The theologian, Keen, writes about the traditions of those who have come before us: “These images, exemplary types, elemental virtues had their heyday. Each was a creative response to its time. Each reached a point of paradoxical counter productivity; a moment when its produced result was the opposite of what was intended.
“Together, the responses men made to the circumstances of their times form the history that under girds our present condition. We listen to those elders whose voices are still within us, not because they give us answers to our questions, but because they give us courage to respond to the vocation of our moment in history.”
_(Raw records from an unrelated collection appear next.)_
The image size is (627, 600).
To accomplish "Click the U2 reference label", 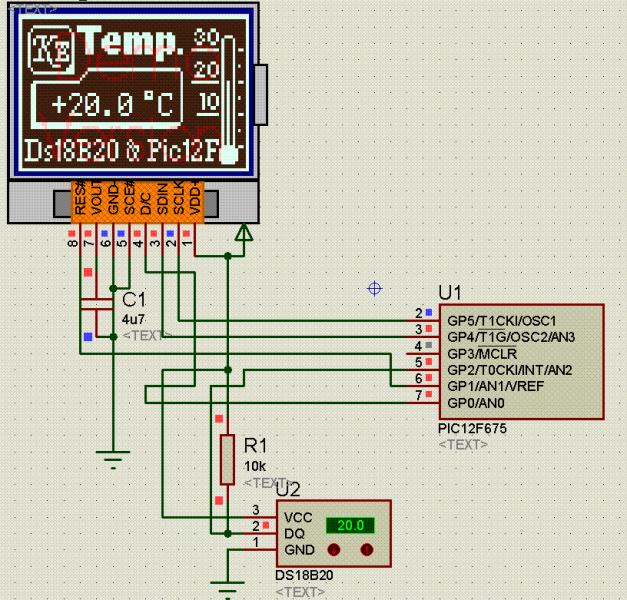I will (x=287, y=489).
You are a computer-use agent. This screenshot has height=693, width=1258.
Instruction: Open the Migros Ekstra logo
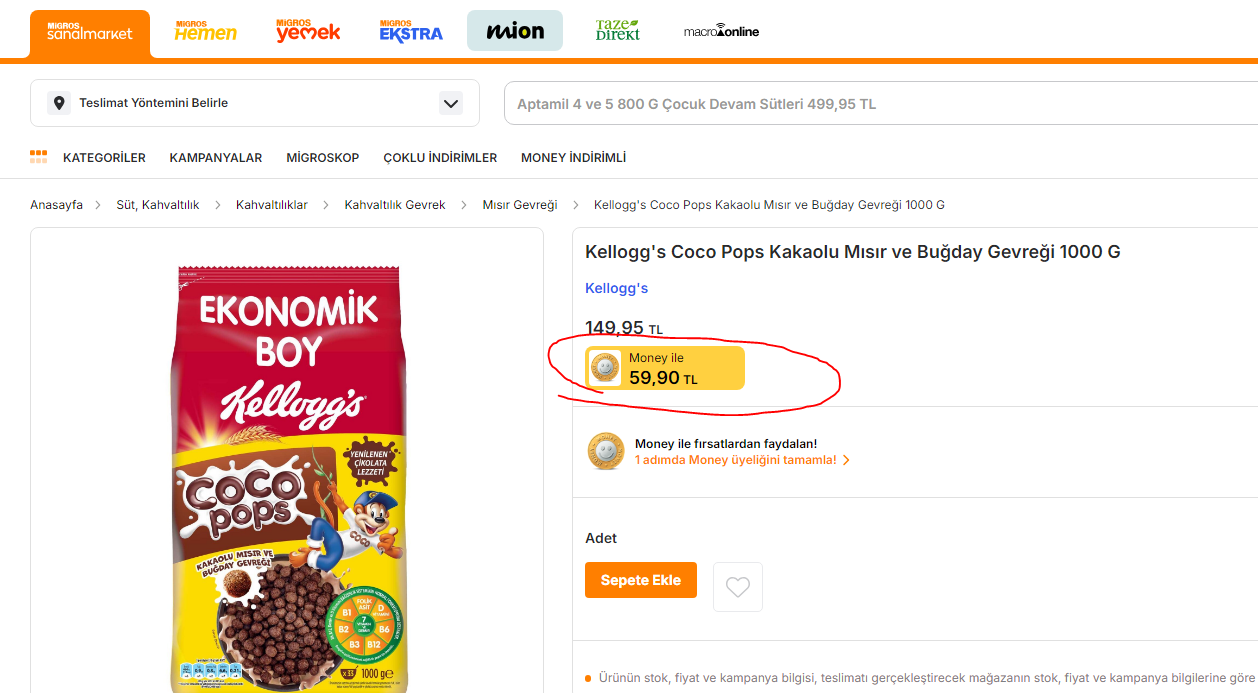coord(411,31)
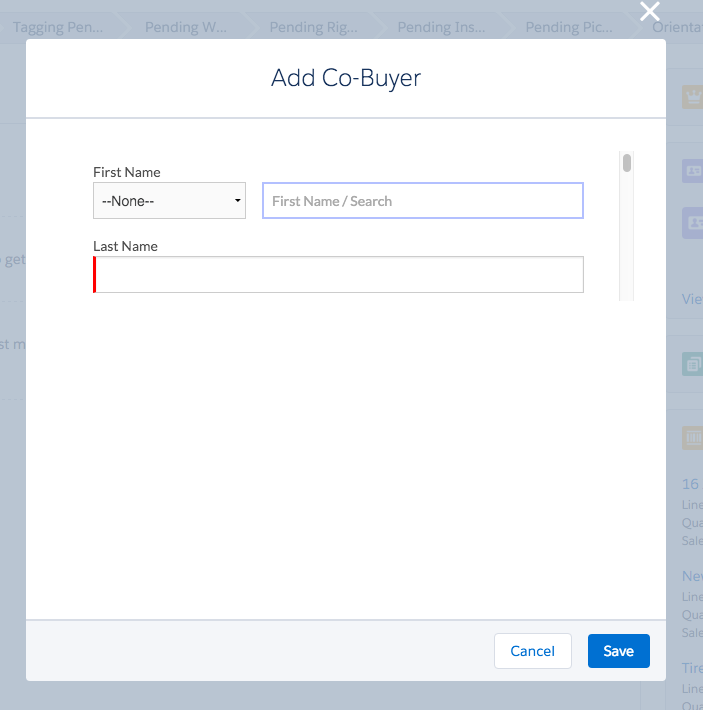Screen dimensions: 703x710
Task: Close the Add Co-Buyer dialog with the X
Action: coord(650,12)
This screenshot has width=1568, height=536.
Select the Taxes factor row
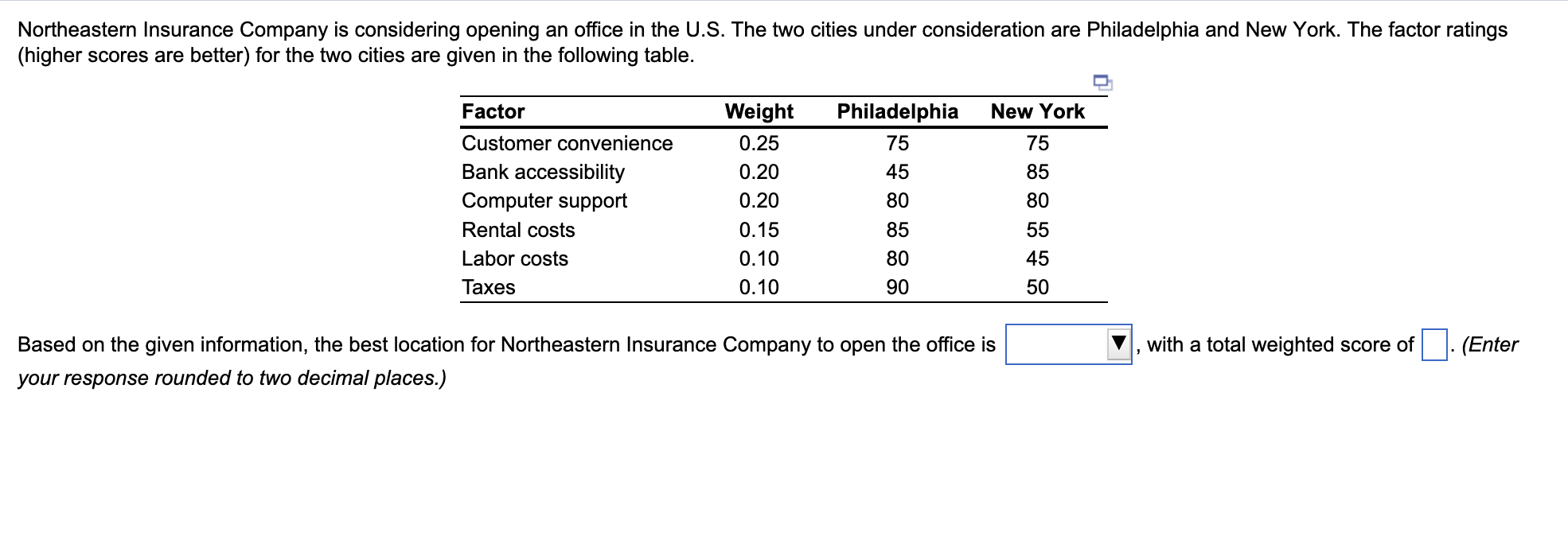pos(488,287)
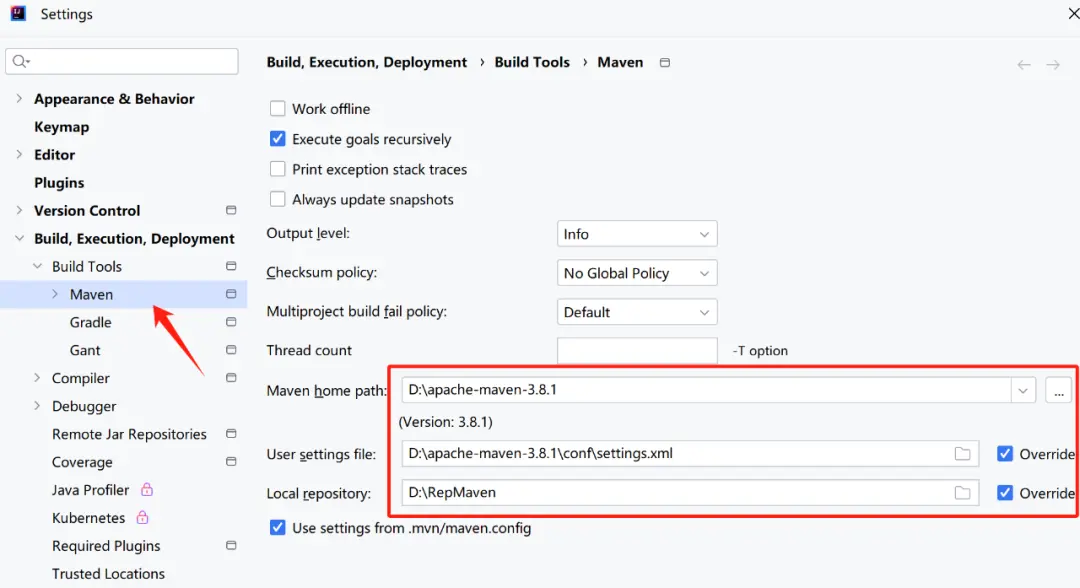Open the Plugins settings page
The image size is (1080, 588).
pos(59,183)
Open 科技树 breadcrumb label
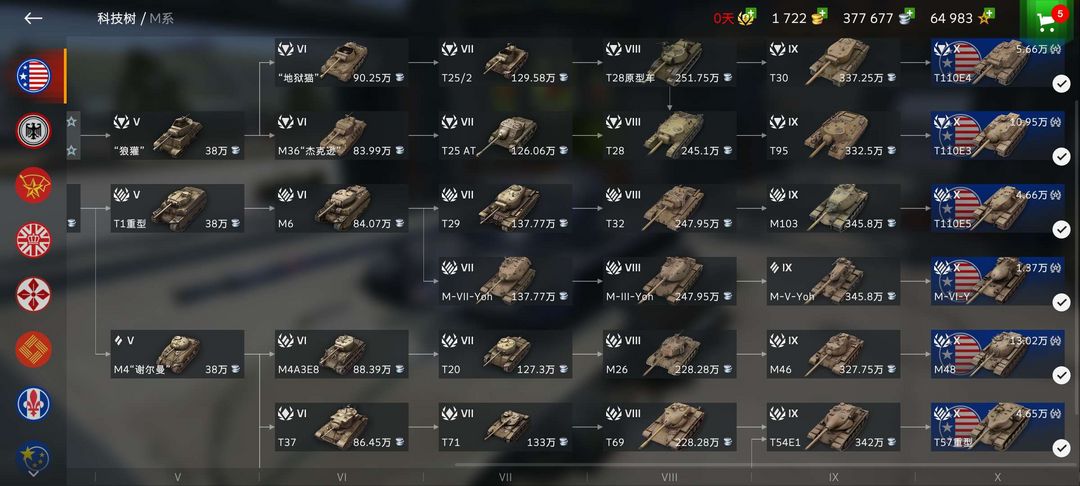The width and height of the screenshot is (1080, 486). (x=116, y=19)
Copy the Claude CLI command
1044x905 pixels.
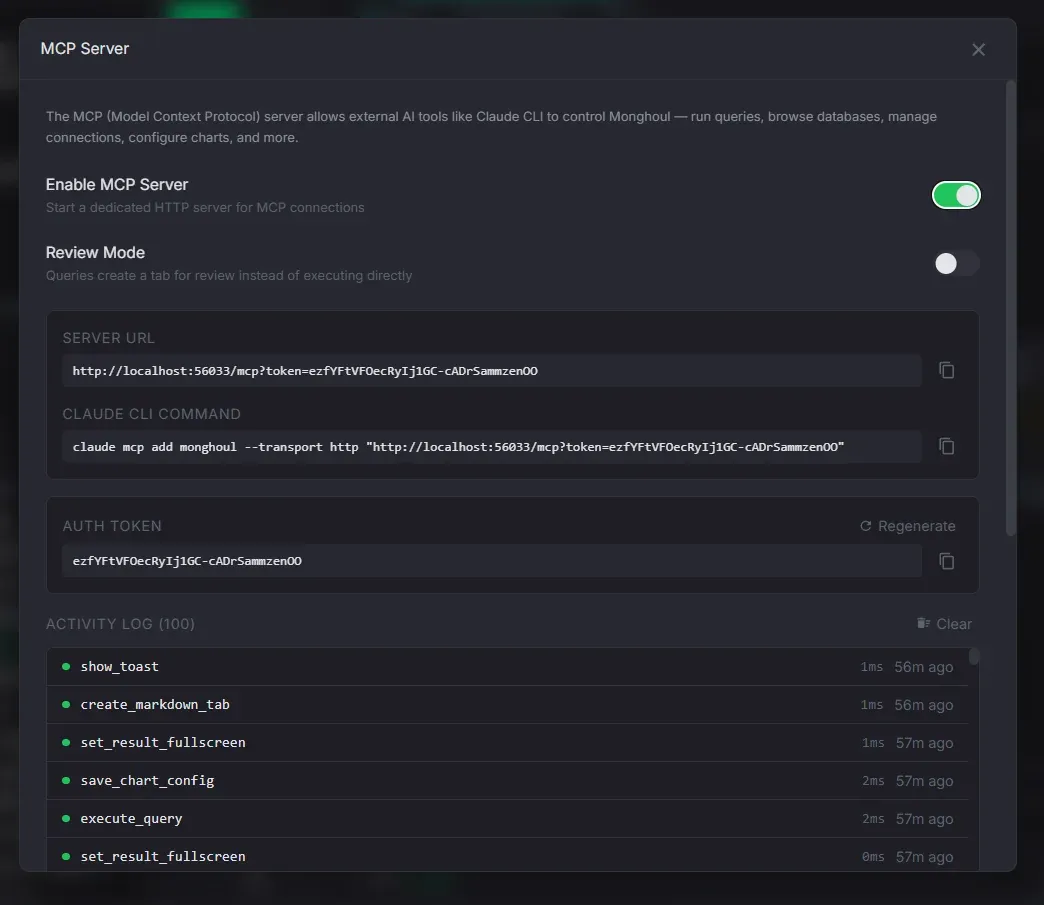click(x=946, y=446)
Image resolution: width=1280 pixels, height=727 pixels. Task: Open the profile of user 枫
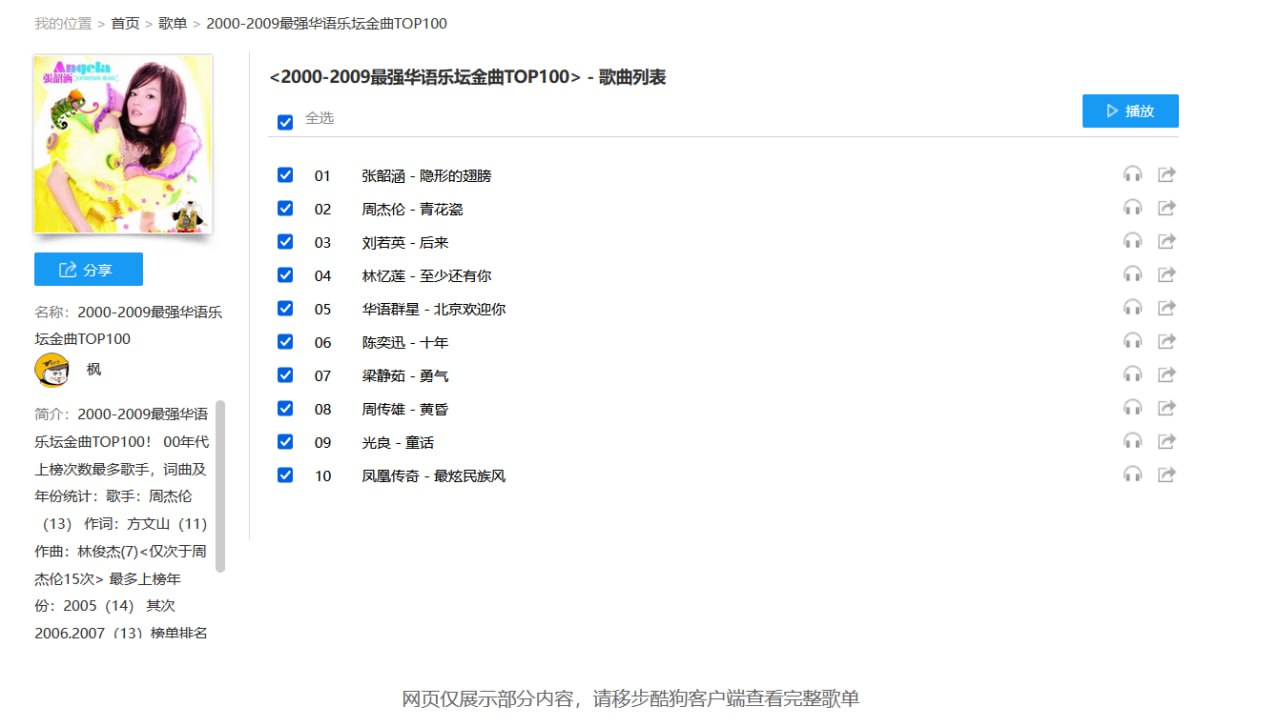pyautogui.click(x=93, y=369)
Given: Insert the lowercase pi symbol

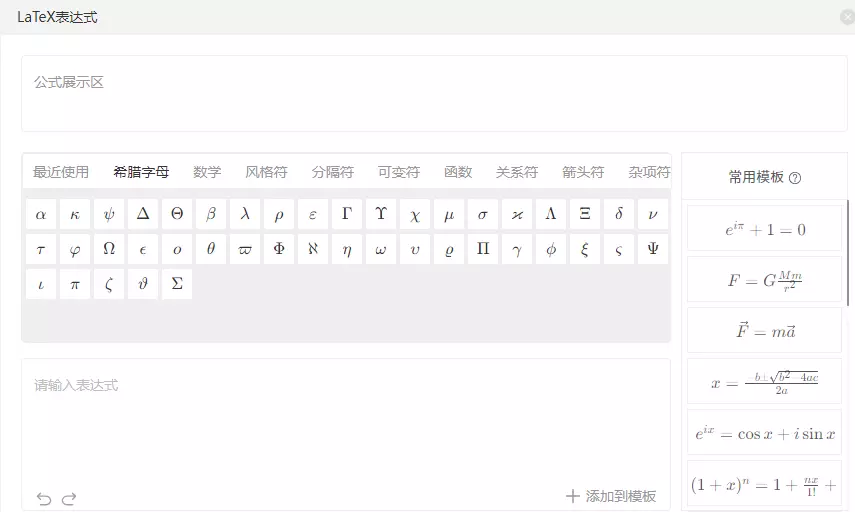Looking at the screenshot, I should [75, 284].
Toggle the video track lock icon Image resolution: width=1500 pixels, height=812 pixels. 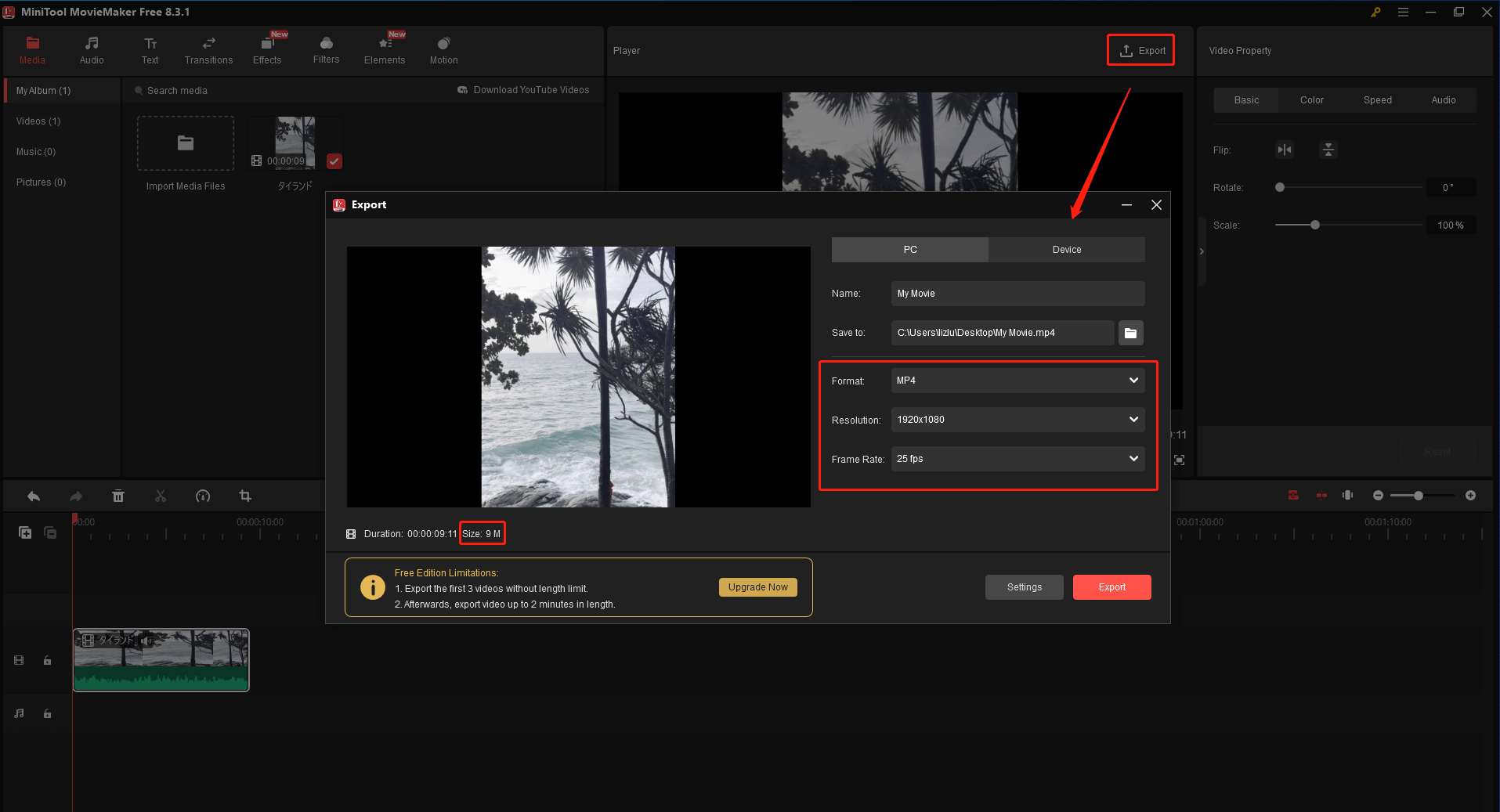point(47,660)
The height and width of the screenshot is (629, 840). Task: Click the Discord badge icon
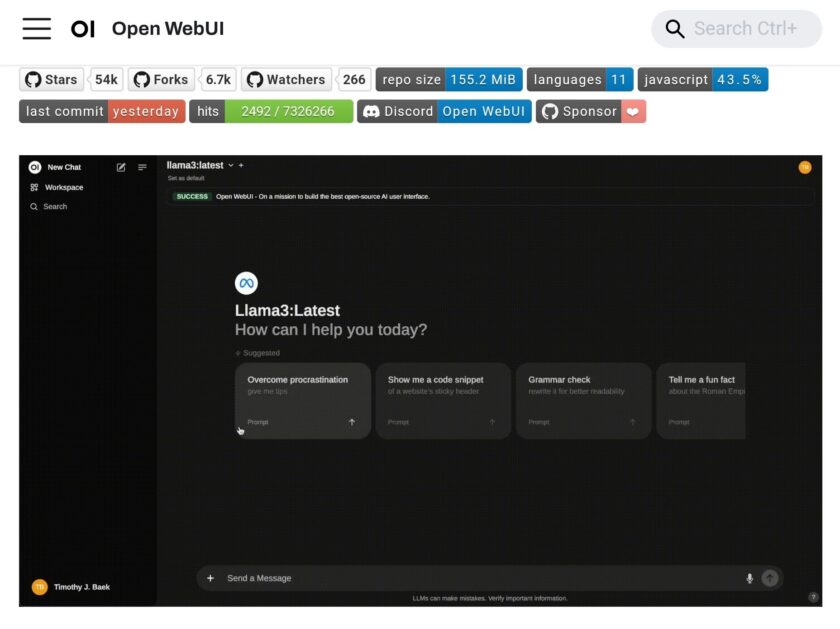[371, 111]
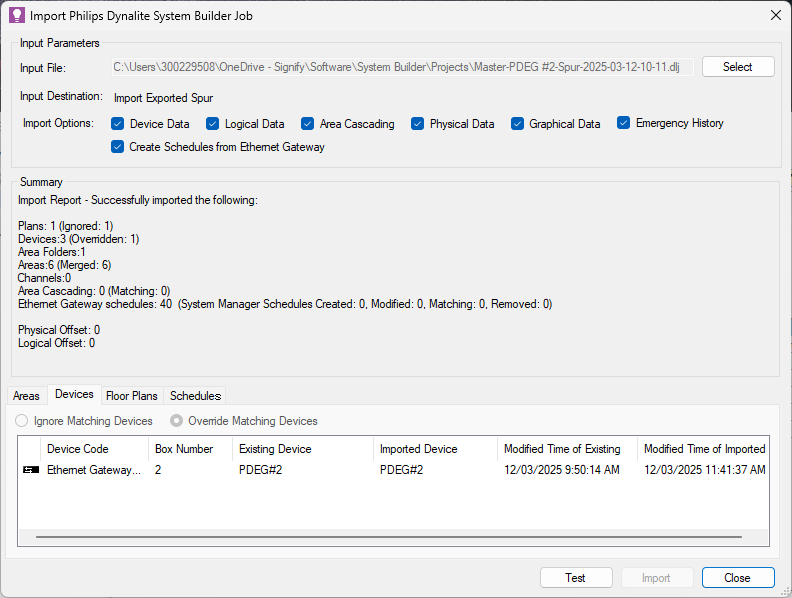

That is what Paul is talking about this morning in Romans. Are we going to step up to the plate and answer God’s call for us in our time. Or are we just playing with our religion, just hoping to feel a little better without putting in effort? Are we praying for change in our lives while we are afraid and unwilling to help God answer our prayer? We can do it, says Paul; with the grace of God we have what it takes to meet our moment in history, in our family. Allow God to take away those behaviors, addictions and prejudices that don’t do us or anyone else any good. It may feel like death, like we will die, like we will be killed if we let them go. But God promises a new life so much better than the one we are afraid to leave. Even if we suffer, and there is often suffering involved with change, even good change… even if we suffer, our joy and integrity will be greater. By the grace of God through Christ, we are going to win this battle in history, in our hearts and minds and souls. We are going to move forward in time one way or the other. Let us do so with a new life in Christ.